◆ What is required ◆
Extract each line holding the word "scrollbar" from the entries.

BEGIN

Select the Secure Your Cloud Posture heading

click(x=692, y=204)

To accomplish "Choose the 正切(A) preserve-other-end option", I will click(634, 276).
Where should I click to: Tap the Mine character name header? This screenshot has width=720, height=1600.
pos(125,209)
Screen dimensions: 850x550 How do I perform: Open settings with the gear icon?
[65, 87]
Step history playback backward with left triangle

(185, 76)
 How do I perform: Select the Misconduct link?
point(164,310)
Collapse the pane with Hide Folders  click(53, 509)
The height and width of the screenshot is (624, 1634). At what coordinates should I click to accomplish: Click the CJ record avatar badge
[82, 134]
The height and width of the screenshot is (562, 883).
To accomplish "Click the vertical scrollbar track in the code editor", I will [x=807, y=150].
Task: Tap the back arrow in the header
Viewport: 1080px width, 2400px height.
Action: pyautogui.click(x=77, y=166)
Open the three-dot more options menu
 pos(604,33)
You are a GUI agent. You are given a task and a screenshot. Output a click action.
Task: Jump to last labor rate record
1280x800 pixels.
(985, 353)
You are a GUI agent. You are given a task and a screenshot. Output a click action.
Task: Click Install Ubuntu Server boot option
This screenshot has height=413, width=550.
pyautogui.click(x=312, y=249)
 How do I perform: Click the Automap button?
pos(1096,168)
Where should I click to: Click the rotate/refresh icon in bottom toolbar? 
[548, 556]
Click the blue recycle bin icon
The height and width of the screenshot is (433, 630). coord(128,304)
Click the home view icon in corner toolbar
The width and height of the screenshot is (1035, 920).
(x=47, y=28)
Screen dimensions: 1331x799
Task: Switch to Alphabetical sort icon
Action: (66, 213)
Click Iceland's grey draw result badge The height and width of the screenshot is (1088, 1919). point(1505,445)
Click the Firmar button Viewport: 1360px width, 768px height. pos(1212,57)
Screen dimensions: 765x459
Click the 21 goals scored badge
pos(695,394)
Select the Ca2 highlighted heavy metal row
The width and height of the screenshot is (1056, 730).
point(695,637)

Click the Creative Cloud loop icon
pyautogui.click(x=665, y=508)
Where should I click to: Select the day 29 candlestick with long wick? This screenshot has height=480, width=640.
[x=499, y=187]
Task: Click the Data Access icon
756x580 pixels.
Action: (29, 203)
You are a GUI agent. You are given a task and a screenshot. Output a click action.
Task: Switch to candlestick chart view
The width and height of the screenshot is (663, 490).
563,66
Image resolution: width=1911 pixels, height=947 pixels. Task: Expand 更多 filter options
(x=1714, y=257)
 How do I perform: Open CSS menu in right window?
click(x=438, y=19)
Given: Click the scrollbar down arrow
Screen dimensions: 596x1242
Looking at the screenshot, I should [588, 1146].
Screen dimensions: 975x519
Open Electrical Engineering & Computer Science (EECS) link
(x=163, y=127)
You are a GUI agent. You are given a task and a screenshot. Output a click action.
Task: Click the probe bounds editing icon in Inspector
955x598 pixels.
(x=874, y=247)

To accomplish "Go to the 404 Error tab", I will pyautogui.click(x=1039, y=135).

END

◆ Problem solution ◆
To accomplish "Click the vertical scrollbar track in the code editor", I will [x=807, y=150].
Given: Click the scrollbar down arrow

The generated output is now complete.